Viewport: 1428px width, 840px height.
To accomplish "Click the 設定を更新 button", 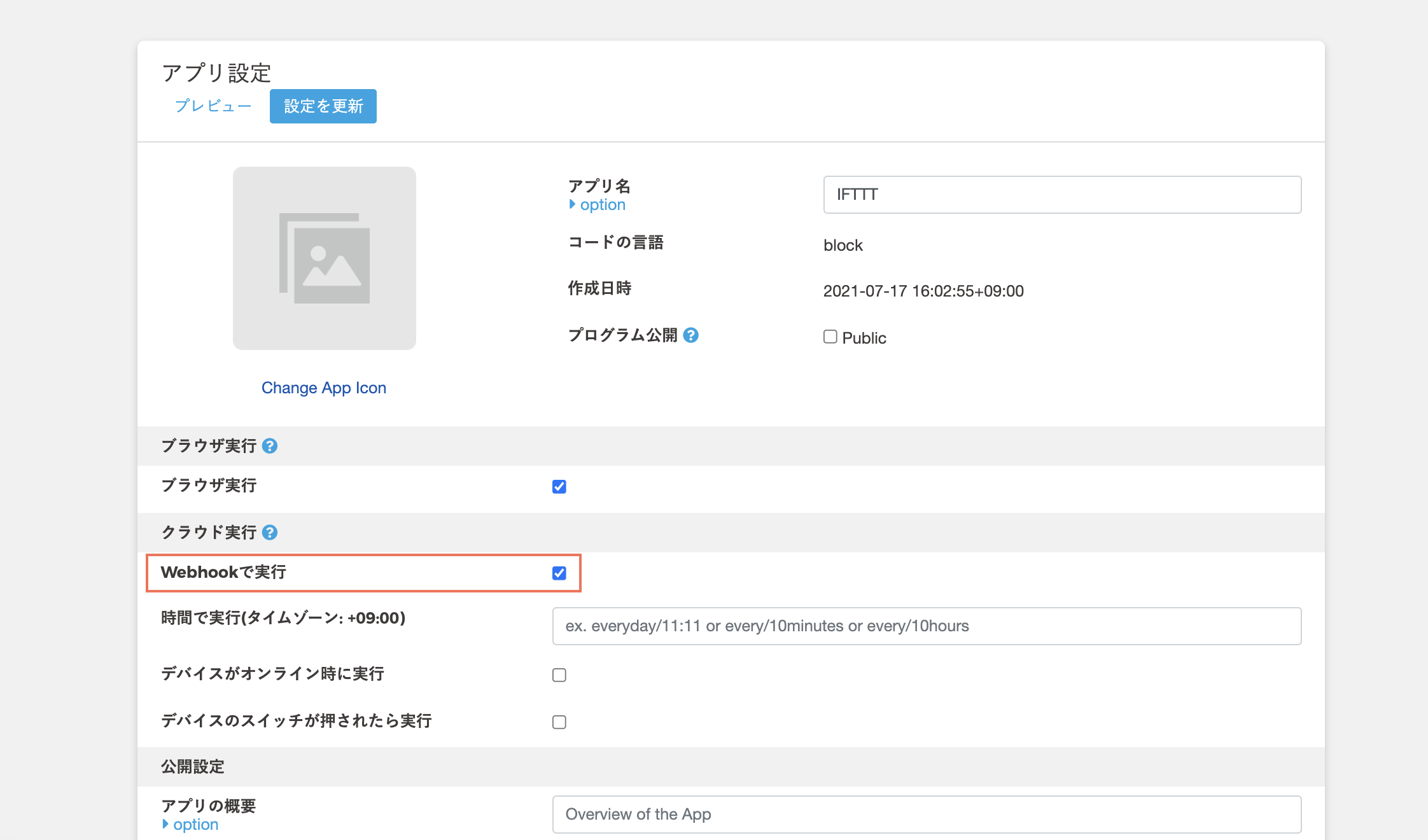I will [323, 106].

--

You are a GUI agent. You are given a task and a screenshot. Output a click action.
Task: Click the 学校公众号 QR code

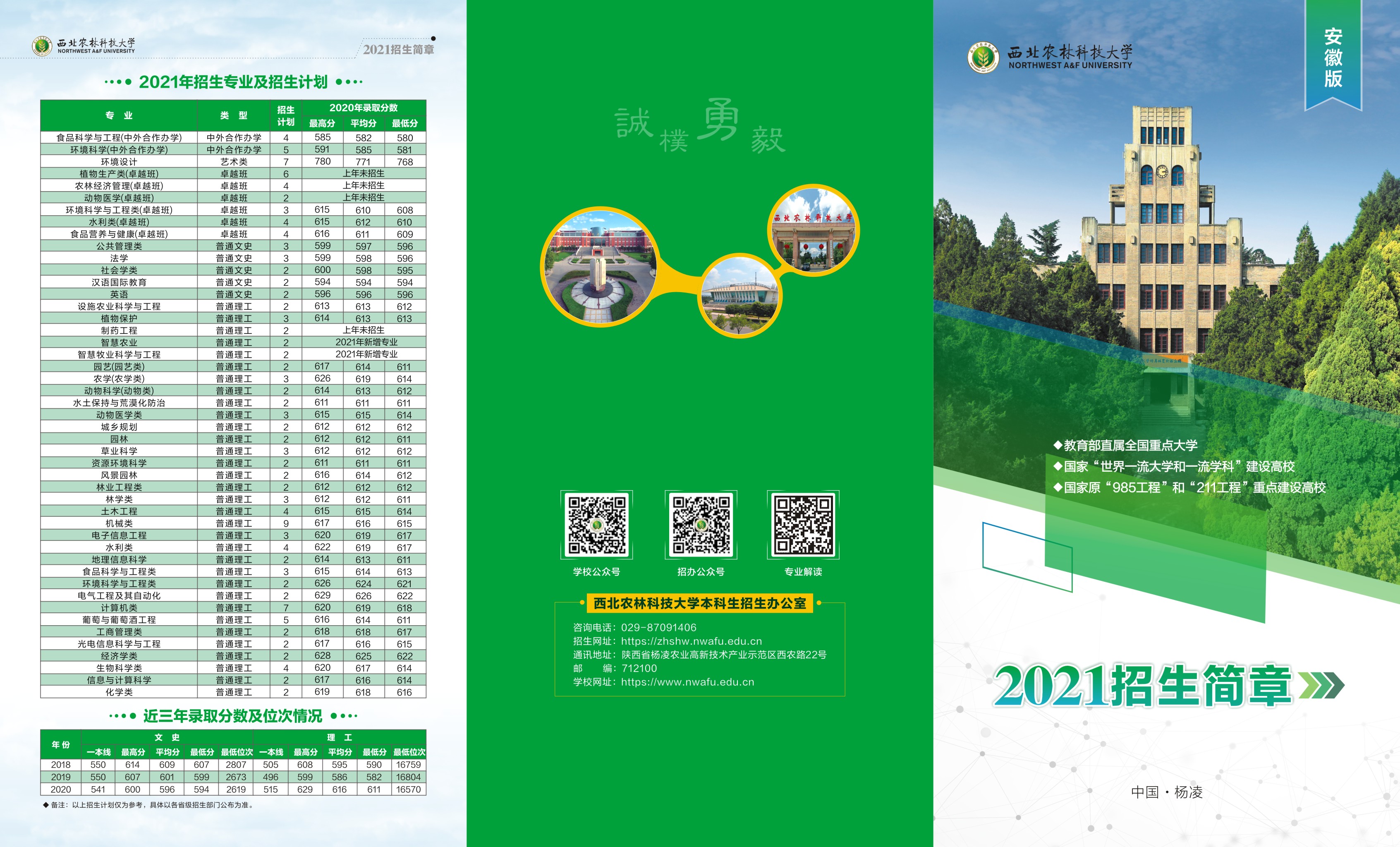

--

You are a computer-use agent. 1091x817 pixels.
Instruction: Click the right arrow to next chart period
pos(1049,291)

任务 - 从上面的材料里摘出所有含有字符串“agent”的行，注意区分大小写。

练习作答 -
You are a GUI agent. You are given a task and a screenshot. Output a click action.
You are a computer-use agent. 1091x817 pixels.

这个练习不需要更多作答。